2018年9月9日

明治150年、県政の歩み 県公文書館などで企画展

 明治150年の特別企画として鳥取県内外から集めた明治時代の資料120点を一堂に展示した「明治時代の鳥取県-維新から大正改元までの記録」(鳥取県立公文書館主催、新日本海新聞社など共催)が8日、鳥取市の同公文書館と県立図書館で始まった。10月23日まで。

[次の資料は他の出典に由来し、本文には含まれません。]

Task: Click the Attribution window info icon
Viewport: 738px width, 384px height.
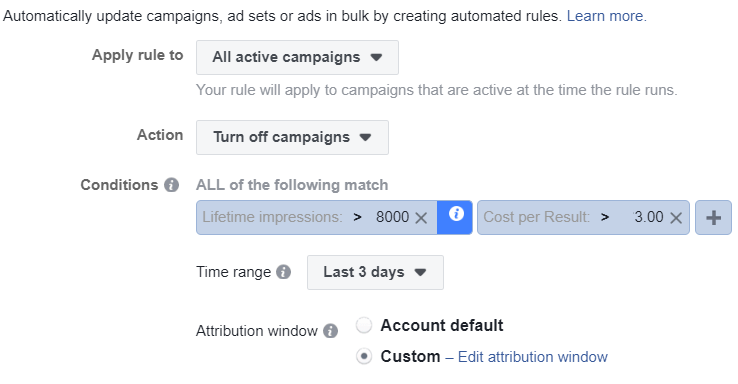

 1868年に改元が発表された旧暦の9月8日(現在の10月23日)に合わせて開幕。明治時代の新聞や公文書、写真などの資料から当時の県政の歩みを紹介している。

 県内初公開の資料は28点で、本紙の前身、山陰隔日新報の創刊号もその一つ。日本三大あだ討ちで知られる渡辺数馬の伝記を書いた同市の岩成松輪氏が寄贈し、東京大の明治新聞雑誌文庫に保管されているものが“里帰り”した。

 岩成氏の孫で同市栗谷町の岩成美千代さん(80)は「祖父が大事に残していた新聞がいい形で展示された。これをきっかけに子どもたちに鳥取の歴史に興味を持ってほしい」と話した。

 このほか、廃藩置県や島根県への併合・再置、日清・日露戦争など激動する歴史の渦中にあった県民の暮らしを伝える資料を展示。日野郡で盛んだったたたら製鉄の紹介コーナーには、実際にたたらで製鉄された玉鋼も見ることができる。